When Are Nonconvex Optimization Problems Not Scary? (2015) - tpudlik
https://arxiv.org/abs/1510.06096
======
tpudlik
Abstract of a talk with the same title by one of the authors (Ju Sun; coming
up at Duke University on February 5th, 2018):

Many problems arising from scientific and engineering applications can be
naturally formulated as optimization problems, most of which are nonconvex.
For nonconvex problems, obtaining a local minimizer is computationally hard in
theory, never mind the global minimizer. In practice, however, simple
numerical methods often work surprisingly well in finding high-quality
solutions for specific problems at hand.

In this talk, I will describe our recent effort in bridging the mysterious
theory-practice gap for nonconvex optimization. I will highlight a family of
nonconvex problems that can be solved to global optimality using simple
numerical methods, independent of initialization. This family has the
characteristic global structure that (1) all local minimizers are global, and
(2) all saddle points have directional negative curvatures. Problems lying in
this family cover various applications across machine learning, signal
processing, scientific imaging, and more. I will focus on two examples we
worked out: learning sparsifying bases for massive data and recovery of
complex signals from phaseless measurements.
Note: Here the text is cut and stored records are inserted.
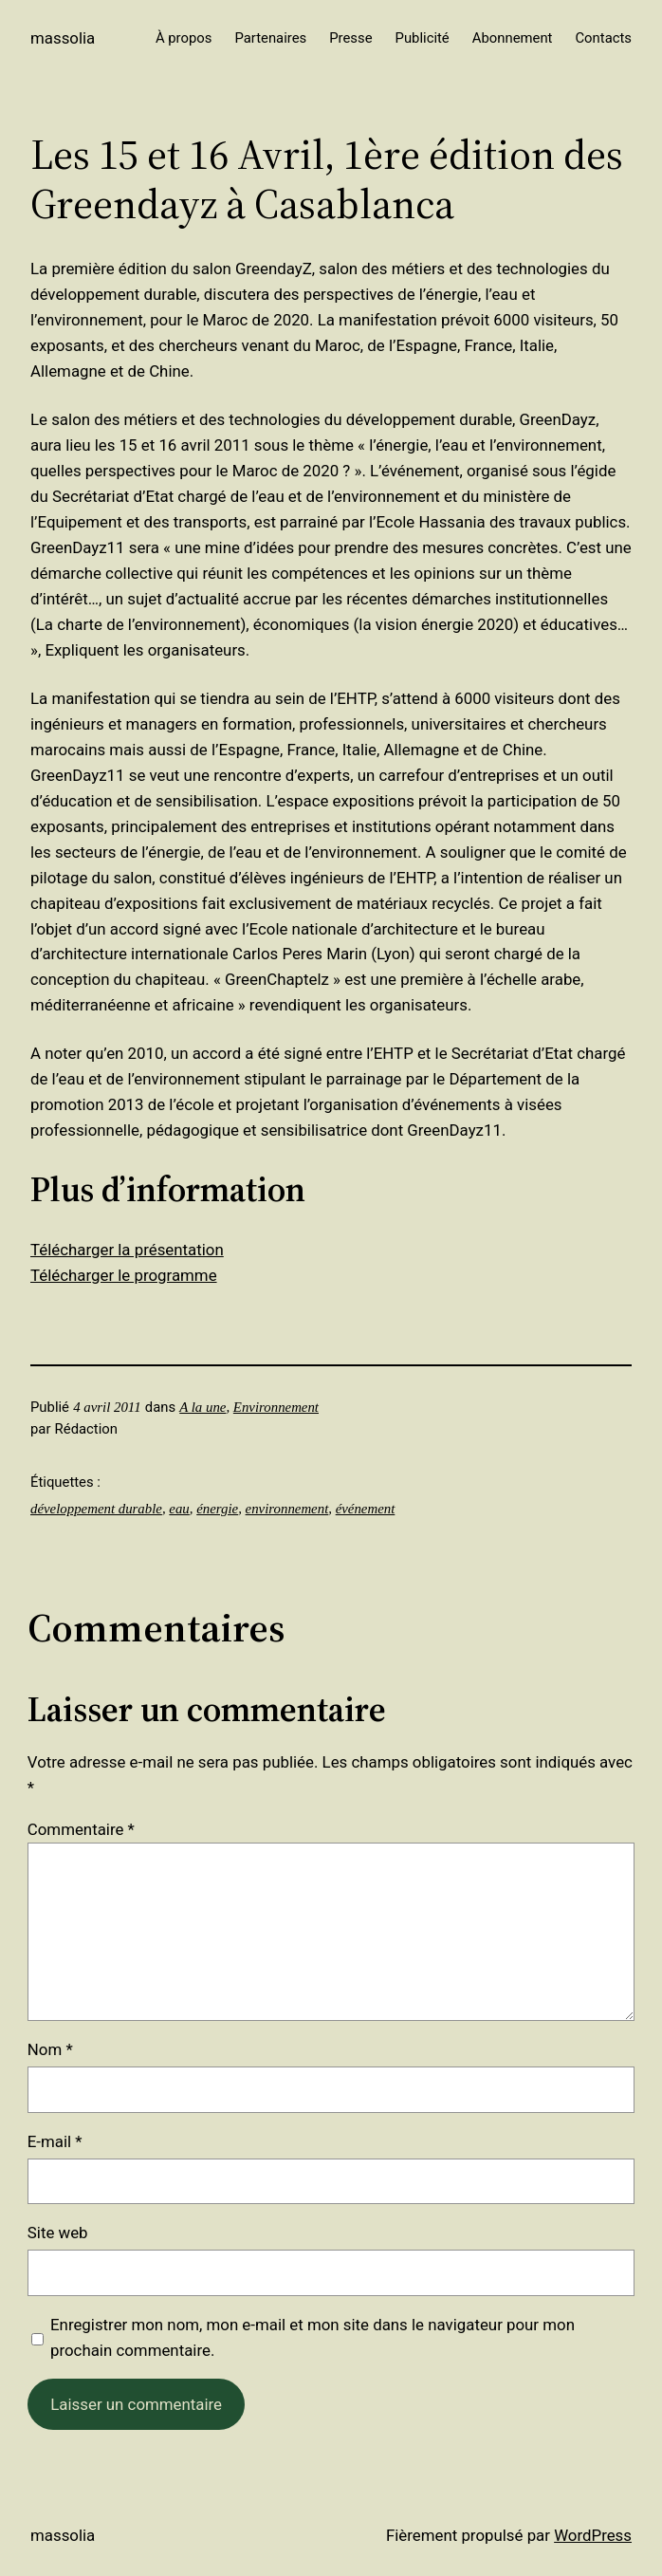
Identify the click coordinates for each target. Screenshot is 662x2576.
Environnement (276, 1407)
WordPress (593, 2535)
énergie (217, 1508)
In both examples, the benign
global structure allows us to derive geometric insights and computational
results that are inaccessible from previous methods. In contrast, alternative
approaches to solving nonconvex problems often entail either expensive convex
relaxation (e.g., solving large-scale semidefinite programs) or delicate
problem-specific initializations.

Completing and enriching this framework is an active research endeavor that is
being undertaken by several research communities. At the end of the talk, I
will discuss open problems to be tackled to move forward.